Formasi, Ilmu
Hukum asuransi
hukum asuransi - salah satu cabang hukum yang telah muncul sehubungan dengan kebutuhan untuk mengkonsolidasikan hubungan hukum antara tertanggung dan perusahaan asuransi. Sebelum Anda menginstal subjek dan metode regulasi industri, perlu untuk mendefinisikan konsep "asuransi."
Hubungan ini dirancang untuk melindungi kepentingan individu dan badan hukum dari Federasi Rusia atau subyek Federasi Rusia, kota yang, yang timbul dari suatu kejadian yang diasuransikan terjadi karena dana uang yang dihasilkan dari premi asuransi oleh perusahaan asuransi dan sarana lainnya.

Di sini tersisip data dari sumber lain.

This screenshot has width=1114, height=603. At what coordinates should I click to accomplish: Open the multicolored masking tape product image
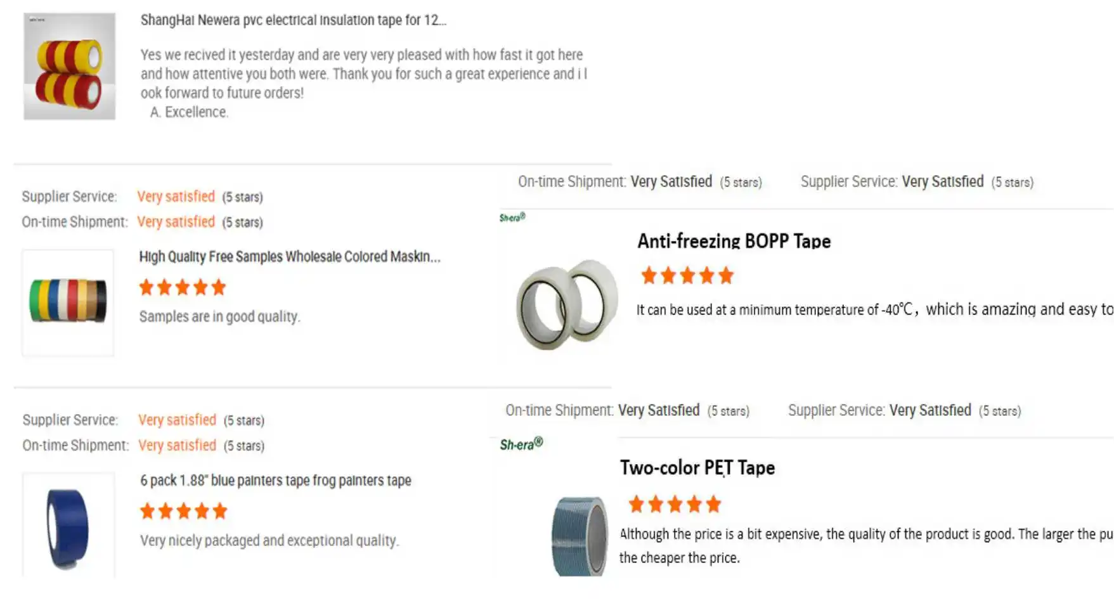coord(68,301)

Kekhususan hubungan asuransi terletak pada kenyataan bahwa mereka terjadi atas dasar hukum probabilitas, karena perusahaan asuransi membawa asuransi peristiwa, yang, meskipun mereka dapat terjadi, tapi kapan dan di mana mereka terjadi, apa yang akan menjadi kerusakan yang disebabkan tidak diketahui.
gagasan
hukum asuransi - sistem aturan yang dirancang untuk mengatur hubungan pembentukan dana dan penggunaan dana asuransi untuk melindungi kepentingan milik individu dan badan hukum melalui kompensasi untuk kerusakan yang timbul dari terjadinya kejadian yang diasuransikan atau lainnya didefinisikan terlebih dahulu peristiwa memiliki efek negatif pada pribadi dan properti lingkup perusahaan asuransi.
Subyek hukum asuransi dan metode
Ini adalah hubungan sosial yang muncul antara tertanggung dan perusahaan asuransi sehubungan dengan pelaksanaan keamanan dan perlindungan-Nya.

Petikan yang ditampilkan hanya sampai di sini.